■ **Work to do**
List every time of day that appears in the mailing-list message about GVN in LLVM.

■ **Quoted text**
------------------------------------------------------------
[Patch] GVN fold conditional-branch on-the-fly

Daniel Berlin dberlin at dberlin.org
Sat Sep 7 16:02:10 PDT 2013


On Sat, Sep 7, 2013 at 11:27 AM, Shuxin Yang <shuxin.llvm at gmail.com> wrote:
> On 9/7/13 9:14 AM, Daniel Berlin wrote:
>>>>>>
>>>>>> GVN is getting more and more complicated,
>>>>>
>>>>> GVN is almost always complicated:-)
>>>>
>>>> It's really not.  LLVM's GVN is not really a GVN.  It's really a very
>>>> complicated set of interleaved analysis and optimization that happens
>>>> to include some amount of value numbering.
>>>
>>> LLVM GVN is a old-style GVN + some PRE.  But for the PRE part, I don't
>>> think LLVM GVN is complicated at all.
>>
>> No, it's not. It is a very simple PRE that tries to catch a few cases.
>
> I disagree.  The PRE in LLVM GVN has two part, one tackle load, the other
> one tackle
> simple expr in diamond-shaped cfg. I believe the former catch *all* load
> PREs (depending
> on alias analysis's result).

It absolutely positively does not.
It catches one form of partial availability, fully anticipatable
expressions (and not even all of these, i believe). It certainly does
not catch *any* form of partially available, partially anticipatable
expressions, or even fully available, partially anticipatable
expressions.

While not as common, based on experience with GVN-PRE, and knowing
it's limitations (which include punting on multiple-successor cases,
only inserting one load, etc), I'd say it misses ~20% of cases it
could eliminate by doing this (the PA-PA case is rare, i'd say 2-3%,
though it did show up in some performance sensitive apps. The FA-PA
case is significantly less rare. The other random restrictions hurt
slightly too).




> If you disable load PRE, you will certainly see
> noticeable
> difference in performance.

While true, this does not mean it catches all load PRE.
------------------------------------------------------------
Lines of data
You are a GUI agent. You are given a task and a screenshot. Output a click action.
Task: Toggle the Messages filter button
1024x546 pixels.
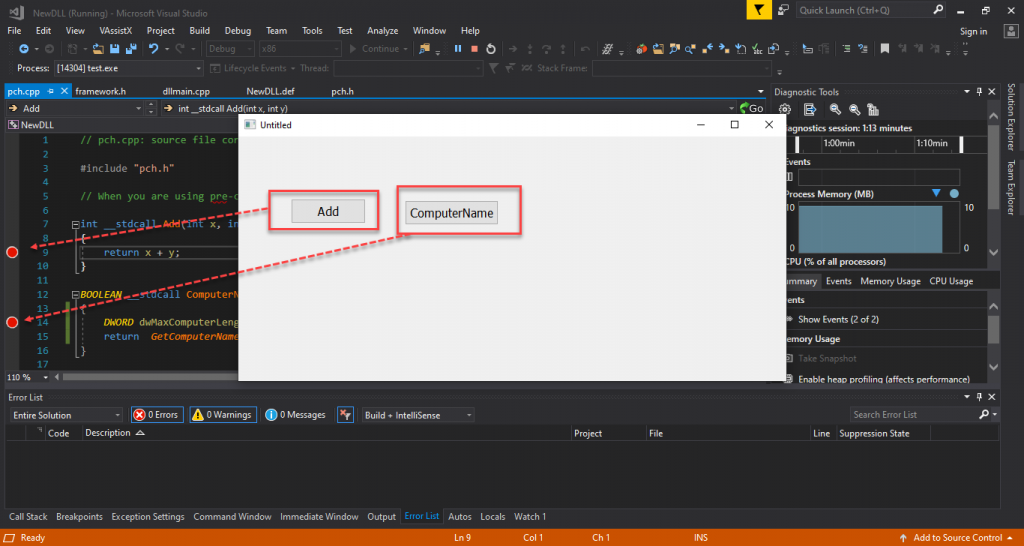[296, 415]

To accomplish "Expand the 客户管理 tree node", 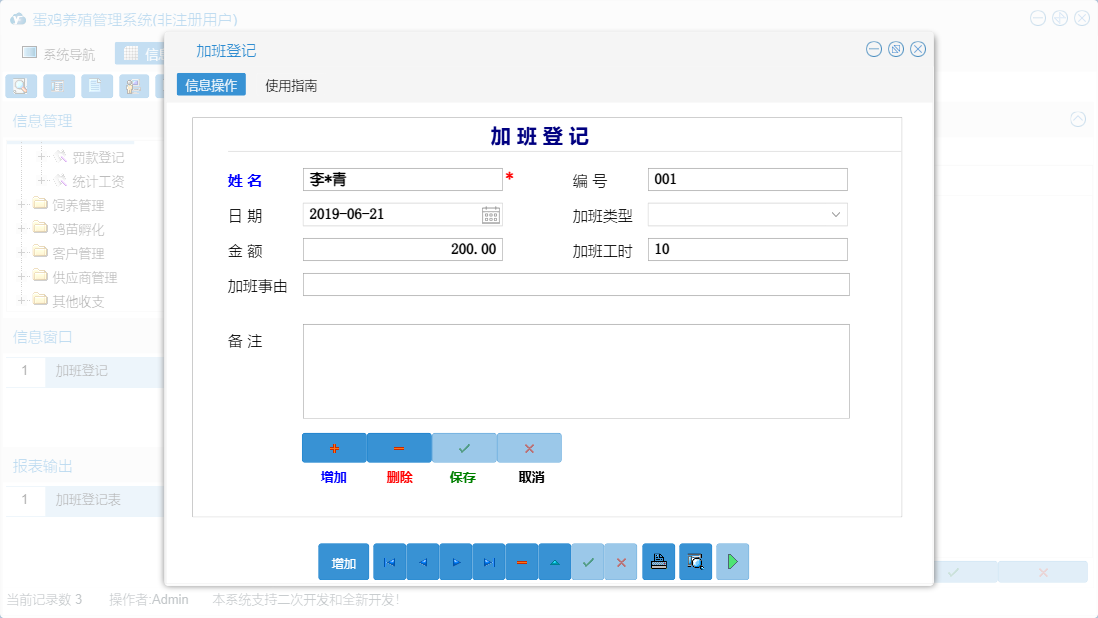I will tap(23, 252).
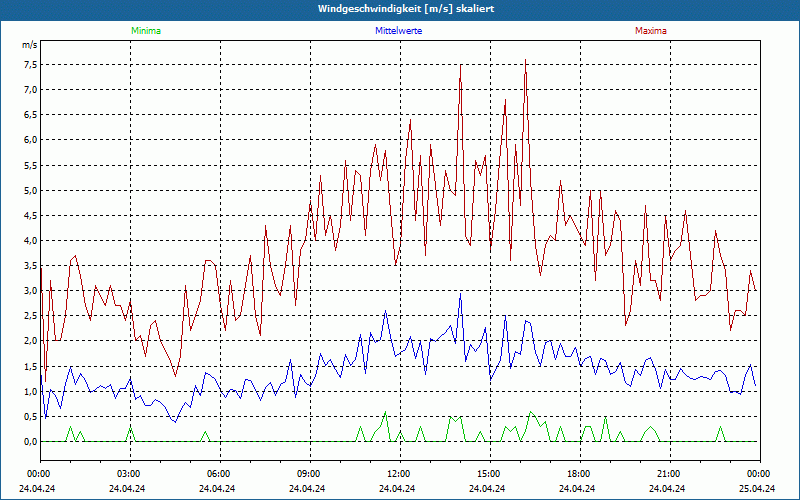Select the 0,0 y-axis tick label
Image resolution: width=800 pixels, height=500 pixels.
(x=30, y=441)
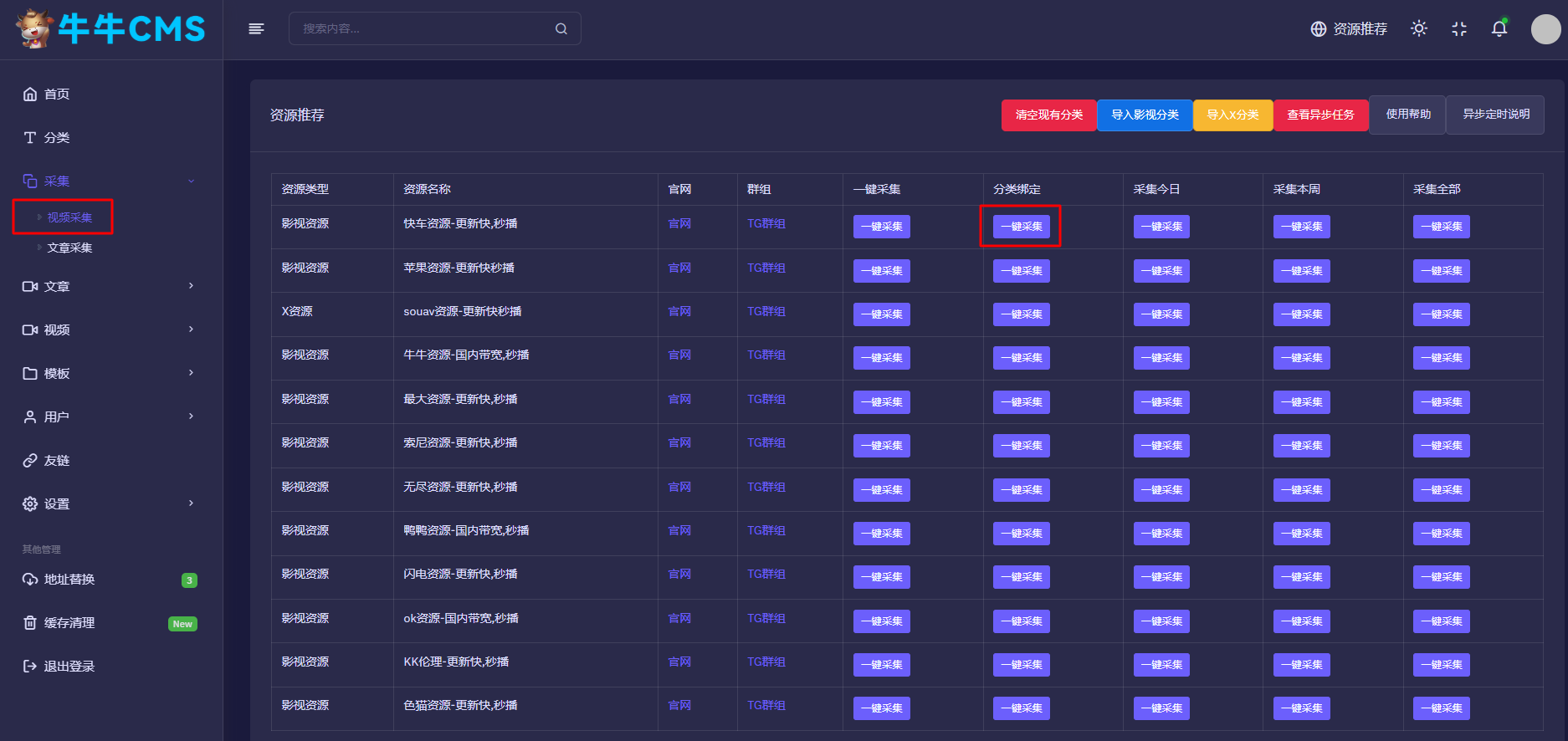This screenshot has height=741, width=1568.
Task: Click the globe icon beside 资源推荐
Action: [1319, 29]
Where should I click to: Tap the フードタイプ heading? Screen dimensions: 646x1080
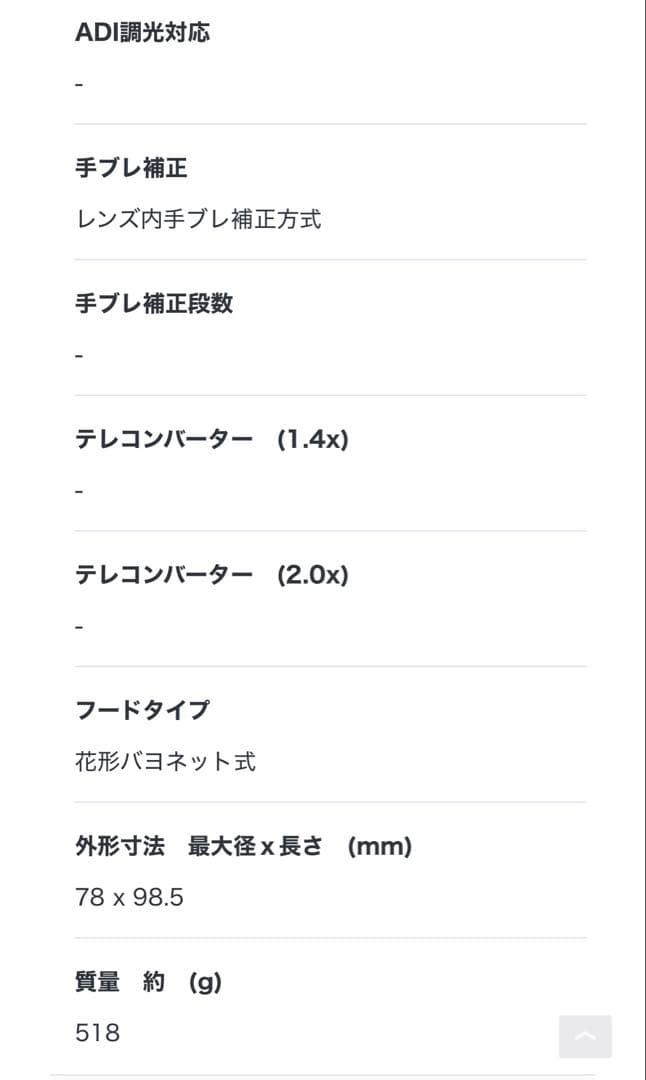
------------------------------------------------------------
■ **Answer to the exercise**
16:02:10 PDT
11:27 AM
9:14 AM